Apart from the pictures, which must be omitted, restate the data exactly.

[Opening The input section]

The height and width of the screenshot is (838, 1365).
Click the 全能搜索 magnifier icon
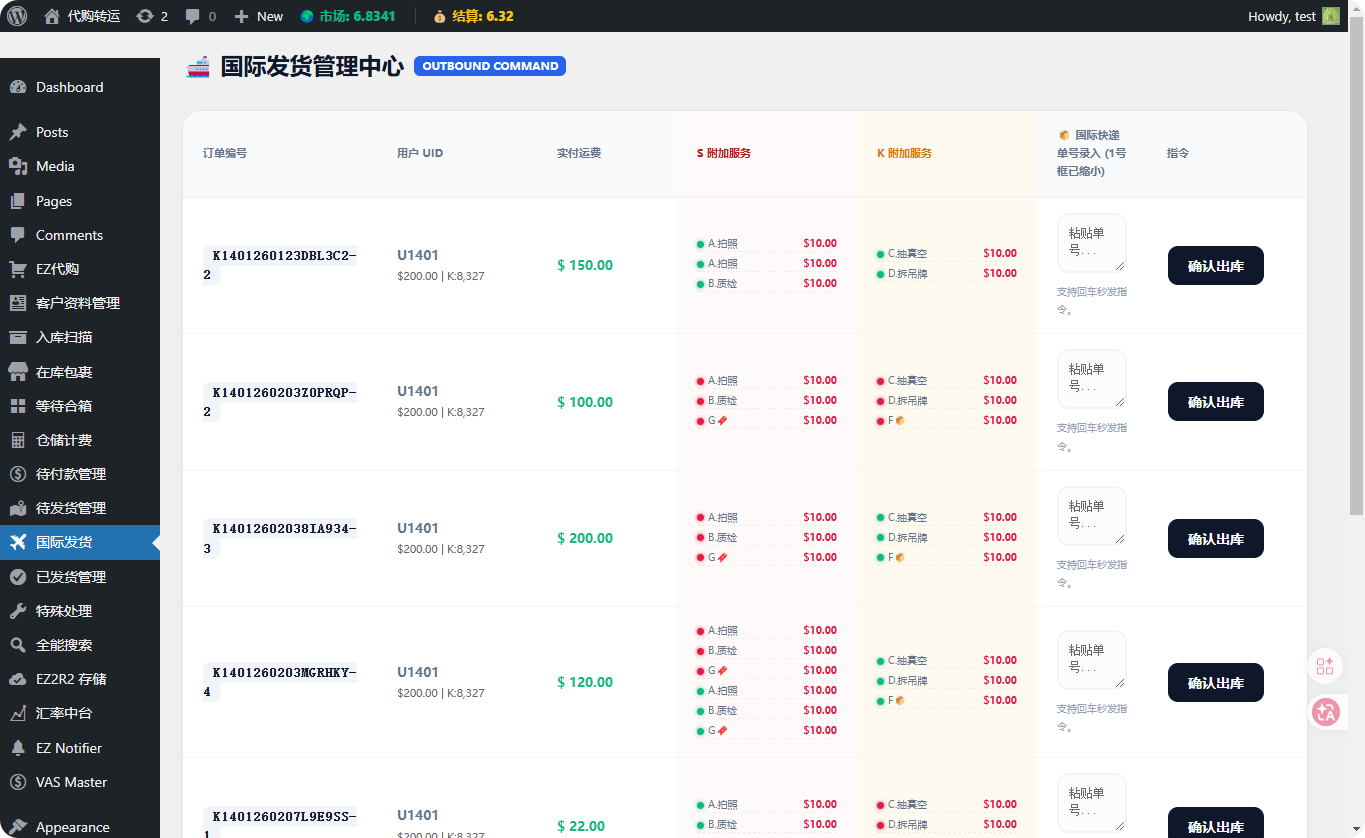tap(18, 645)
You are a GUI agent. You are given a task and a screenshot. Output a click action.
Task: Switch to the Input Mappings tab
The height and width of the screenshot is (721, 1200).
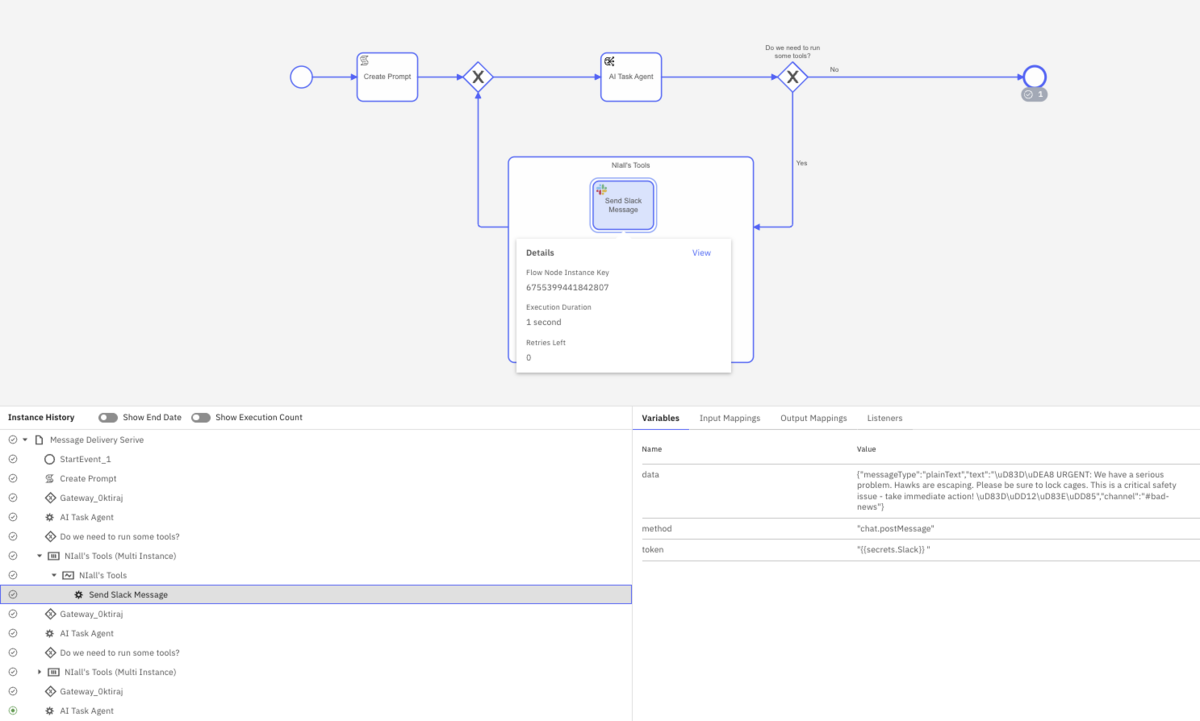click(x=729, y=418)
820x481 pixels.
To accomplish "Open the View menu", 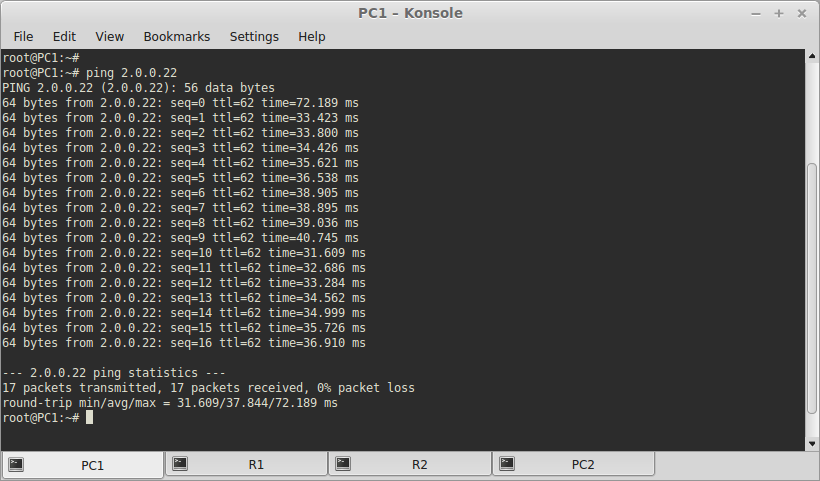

[Closing The input section]

Reply -
The height and width of the screenshot is (838, 1365).
Click the 全能搜索 magnifier icon
tap(18, 645)
You are a GUI agent. You are given a task and a screenshot. Output a click action.
Task: Switch to the Input Mappings tab
The height and width of the screenshot is (721, 1200).
click(x=729, y=418)
820x481 pixels.
To accomplish "Open the View menu", 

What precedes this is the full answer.